Software Reliability Engineered Testing
Software Reliability Engineered Testing (SRET) is a testing method encompassing the whole development process, whereby testing is “designed and guided by reliability objectives and expected relative usage and criticality of different functions in the field.”
Techniques based on the nature of the application
The above techniques apply to all types of software. However, for some kinds of applications, some additional know-how is required for test derivation. A list of a few specialized testing fields is provided here, based on the nature of the application under test:
* Object-oriented testing
* Component-based testing
* Web-based testing
* GUI testing
* Testing of concurrent programs
* Protocol conformance testing
* Testing of real-time systems
* Testing of safety-critical systems (IEEE1228-94)

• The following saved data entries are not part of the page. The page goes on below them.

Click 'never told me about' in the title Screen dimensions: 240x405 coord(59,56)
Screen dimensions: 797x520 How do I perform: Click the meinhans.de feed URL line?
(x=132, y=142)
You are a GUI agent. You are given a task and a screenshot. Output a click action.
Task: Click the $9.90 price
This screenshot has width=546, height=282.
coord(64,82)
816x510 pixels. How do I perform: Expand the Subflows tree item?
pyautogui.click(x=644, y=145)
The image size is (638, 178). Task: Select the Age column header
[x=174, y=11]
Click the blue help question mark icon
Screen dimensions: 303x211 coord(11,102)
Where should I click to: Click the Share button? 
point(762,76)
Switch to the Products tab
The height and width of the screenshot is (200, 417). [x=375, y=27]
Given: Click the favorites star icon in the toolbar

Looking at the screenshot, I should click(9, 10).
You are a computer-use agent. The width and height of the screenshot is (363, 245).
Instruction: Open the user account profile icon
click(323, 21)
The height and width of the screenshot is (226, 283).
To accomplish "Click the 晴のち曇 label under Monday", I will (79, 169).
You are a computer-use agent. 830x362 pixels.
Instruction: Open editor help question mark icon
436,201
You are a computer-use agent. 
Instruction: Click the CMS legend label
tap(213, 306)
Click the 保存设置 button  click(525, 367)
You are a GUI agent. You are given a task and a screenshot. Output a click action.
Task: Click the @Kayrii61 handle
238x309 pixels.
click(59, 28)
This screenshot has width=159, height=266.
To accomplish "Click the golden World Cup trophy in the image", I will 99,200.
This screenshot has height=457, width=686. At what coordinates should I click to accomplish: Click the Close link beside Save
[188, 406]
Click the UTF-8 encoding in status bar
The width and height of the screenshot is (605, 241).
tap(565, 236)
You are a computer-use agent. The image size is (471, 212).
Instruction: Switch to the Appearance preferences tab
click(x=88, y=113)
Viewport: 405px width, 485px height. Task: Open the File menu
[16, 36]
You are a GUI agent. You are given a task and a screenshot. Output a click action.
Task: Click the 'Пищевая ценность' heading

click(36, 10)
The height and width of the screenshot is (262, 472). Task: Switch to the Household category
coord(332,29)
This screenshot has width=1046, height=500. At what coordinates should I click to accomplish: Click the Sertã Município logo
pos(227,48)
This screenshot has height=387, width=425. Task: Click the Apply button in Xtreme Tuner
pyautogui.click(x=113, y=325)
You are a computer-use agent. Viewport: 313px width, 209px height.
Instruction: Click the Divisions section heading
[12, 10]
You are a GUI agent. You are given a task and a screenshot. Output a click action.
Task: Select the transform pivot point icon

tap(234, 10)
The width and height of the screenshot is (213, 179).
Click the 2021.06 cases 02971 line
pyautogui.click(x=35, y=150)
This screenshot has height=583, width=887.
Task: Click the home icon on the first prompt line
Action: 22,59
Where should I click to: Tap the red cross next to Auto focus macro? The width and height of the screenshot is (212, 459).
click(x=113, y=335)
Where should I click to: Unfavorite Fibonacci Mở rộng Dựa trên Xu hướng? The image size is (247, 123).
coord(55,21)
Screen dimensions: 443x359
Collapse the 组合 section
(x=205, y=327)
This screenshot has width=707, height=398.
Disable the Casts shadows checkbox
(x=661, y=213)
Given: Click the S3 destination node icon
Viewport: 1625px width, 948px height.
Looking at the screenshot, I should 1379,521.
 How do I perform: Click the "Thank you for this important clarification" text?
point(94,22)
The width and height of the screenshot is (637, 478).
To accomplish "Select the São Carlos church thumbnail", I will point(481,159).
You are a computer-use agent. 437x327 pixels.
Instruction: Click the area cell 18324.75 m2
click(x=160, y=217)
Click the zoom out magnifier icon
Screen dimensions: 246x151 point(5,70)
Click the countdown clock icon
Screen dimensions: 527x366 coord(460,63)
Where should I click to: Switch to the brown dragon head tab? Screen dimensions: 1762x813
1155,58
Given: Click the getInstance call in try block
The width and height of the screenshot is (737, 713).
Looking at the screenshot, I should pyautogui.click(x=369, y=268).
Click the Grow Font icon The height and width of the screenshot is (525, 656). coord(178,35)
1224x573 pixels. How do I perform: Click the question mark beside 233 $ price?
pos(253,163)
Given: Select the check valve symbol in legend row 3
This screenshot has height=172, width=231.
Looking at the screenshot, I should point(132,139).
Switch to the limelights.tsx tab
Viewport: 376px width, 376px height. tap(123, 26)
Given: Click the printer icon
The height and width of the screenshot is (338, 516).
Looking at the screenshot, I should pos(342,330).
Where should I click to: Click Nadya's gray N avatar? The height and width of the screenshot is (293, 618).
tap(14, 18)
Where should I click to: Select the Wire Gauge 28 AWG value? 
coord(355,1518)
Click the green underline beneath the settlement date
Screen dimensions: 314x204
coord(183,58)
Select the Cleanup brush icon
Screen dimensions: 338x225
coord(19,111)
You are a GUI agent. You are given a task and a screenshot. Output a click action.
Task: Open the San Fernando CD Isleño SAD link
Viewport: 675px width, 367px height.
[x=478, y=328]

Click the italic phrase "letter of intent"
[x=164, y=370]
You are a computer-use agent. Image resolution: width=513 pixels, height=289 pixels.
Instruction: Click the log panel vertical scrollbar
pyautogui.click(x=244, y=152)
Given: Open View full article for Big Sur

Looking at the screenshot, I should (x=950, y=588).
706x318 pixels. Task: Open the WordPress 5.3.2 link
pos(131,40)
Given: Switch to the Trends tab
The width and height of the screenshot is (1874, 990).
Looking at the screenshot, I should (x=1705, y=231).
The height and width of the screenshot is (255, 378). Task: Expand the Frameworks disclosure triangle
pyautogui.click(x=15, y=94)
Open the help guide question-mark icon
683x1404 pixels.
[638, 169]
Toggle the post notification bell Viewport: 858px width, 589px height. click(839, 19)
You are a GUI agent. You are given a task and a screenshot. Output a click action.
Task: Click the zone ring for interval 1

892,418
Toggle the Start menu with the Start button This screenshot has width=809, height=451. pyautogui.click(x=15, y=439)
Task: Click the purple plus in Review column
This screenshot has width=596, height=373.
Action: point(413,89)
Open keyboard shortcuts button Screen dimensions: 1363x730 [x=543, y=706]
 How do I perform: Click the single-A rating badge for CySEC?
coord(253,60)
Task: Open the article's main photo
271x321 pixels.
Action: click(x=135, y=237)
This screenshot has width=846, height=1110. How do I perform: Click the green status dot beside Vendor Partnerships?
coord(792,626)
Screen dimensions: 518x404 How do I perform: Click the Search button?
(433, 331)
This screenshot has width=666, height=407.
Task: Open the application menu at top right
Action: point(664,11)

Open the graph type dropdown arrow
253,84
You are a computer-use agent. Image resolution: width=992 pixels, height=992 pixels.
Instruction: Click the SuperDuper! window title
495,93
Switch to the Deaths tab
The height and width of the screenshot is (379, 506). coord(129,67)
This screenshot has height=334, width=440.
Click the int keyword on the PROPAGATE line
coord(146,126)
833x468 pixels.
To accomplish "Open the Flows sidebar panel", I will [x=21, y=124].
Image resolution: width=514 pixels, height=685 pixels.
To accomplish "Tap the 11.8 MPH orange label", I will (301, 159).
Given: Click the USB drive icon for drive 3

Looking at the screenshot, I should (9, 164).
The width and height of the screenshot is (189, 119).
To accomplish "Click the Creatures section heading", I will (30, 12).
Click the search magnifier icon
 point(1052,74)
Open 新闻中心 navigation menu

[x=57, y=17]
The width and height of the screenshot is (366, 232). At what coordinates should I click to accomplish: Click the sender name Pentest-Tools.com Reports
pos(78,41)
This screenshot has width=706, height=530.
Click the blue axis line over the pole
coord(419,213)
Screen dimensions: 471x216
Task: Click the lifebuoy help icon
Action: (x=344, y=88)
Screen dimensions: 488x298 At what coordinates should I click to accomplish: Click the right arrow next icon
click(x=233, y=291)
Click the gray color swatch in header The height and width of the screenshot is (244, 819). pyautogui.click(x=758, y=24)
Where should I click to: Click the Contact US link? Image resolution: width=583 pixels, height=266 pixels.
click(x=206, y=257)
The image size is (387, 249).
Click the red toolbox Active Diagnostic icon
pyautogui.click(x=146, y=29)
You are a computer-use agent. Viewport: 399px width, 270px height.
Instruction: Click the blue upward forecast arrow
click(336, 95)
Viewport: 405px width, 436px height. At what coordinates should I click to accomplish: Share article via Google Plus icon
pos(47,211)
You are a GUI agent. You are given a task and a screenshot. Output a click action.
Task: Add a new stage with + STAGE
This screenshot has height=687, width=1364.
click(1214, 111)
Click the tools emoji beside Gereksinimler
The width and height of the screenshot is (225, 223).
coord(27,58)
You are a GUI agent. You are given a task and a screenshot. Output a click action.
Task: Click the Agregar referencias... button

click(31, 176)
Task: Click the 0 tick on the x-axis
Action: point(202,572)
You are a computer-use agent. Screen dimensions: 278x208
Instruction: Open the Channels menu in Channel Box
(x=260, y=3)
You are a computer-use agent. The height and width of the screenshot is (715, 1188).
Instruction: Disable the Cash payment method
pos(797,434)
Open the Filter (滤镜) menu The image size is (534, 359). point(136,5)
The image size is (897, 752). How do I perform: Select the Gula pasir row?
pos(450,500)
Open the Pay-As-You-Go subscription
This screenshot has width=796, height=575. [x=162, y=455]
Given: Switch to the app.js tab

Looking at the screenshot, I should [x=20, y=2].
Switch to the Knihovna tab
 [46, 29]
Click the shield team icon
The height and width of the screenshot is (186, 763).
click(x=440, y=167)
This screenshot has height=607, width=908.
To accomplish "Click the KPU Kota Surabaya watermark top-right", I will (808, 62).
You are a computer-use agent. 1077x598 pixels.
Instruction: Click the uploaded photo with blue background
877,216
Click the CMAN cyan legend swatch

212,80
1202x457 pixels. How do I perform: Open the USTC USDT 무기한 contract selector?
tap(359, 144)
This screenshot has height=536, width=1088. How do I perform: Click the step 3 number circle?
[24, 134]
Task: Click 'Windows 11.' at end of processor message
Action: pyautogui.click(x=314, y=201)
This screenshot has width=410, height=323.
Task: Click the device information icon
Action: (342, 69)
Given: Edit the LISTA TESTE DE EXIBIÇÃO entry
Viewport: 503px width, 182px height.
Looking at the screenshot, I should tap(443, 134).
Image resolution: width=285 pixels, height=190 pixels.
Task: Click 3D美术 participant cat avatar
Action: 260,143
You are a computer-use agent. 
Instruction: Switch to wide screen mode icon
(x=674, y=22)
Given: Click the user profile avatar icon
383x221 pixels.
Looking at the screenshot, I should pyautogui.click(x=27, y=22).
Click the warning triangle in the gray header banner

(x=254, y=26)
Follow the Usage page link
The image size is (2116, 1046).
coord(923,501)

Selecting and combining techniques
Functional and structural
Specification-based and code-based test techniques are often contrasted as functional vs. structural testing. These two approaches to test selection are not to be seen as alternative but rather as complementary; in fact, they use different sources of information and have proved to highlight different kinds of problems. They could be used in combination, depending on budgetary considerations.
Deterministic vs. random
Test cases can be selected in a deterministic way, according to one of the various techniques listed, or randomly drawn from some distribution of inputs, such as is usually done in reliability testing. Several analytical and empirical comparisons have been conducted to analyze the conditions that make one approach more effective than the other.